I heard him perfectly, so I said, “Whattt??”
“Oh, I guess I thought you were someone else…I’m sorry.” (said with an Oops… look on his face)
Not as sorry as I am for just having a carb-o-licious muffin. Story of my life. And he is someone who flirts with me (not tooting my horn – swear – if you could see him you’d understand) every time I frequent the shop (say once a week).
That day, I apparently looked post-natal. Yippie.
Rumor 2: I went to the dentist this morning. The hygienist said I was due to have the bite-wing X-rays. Ok, fine (rob me unnecessarily).
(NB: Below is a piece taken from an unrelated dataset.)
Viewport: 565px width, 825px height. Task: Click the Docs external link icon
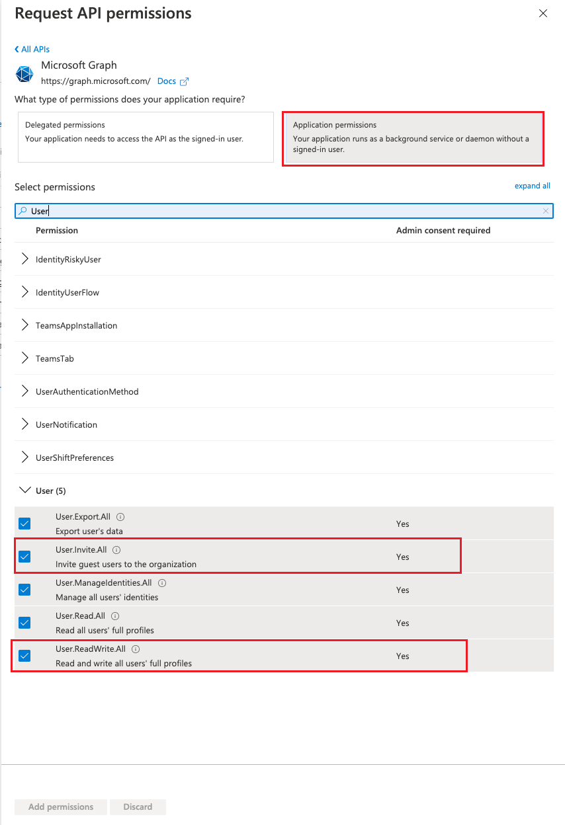click(185, 82)
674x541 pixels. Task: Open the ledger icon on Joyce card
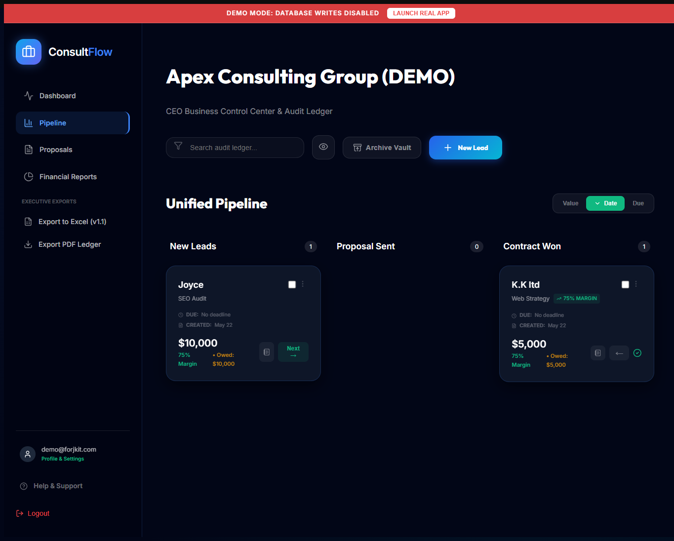click(x=267, y=352)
As she held up the X-ray protection smock to lay over me (they can do the x-ray in the chair at this fancy-fancy place), she said, “Now is there any chance that you could be pregnant?”
“No,” I said aloud, “you f’ing bitch,” added internally.
This day, I apparently looked like I could be with child (or was overly sensitive to a routine question).
Looming misfortune of my life: Pregnancy rumors and I haven’t even kissed someone in X#*!@ months.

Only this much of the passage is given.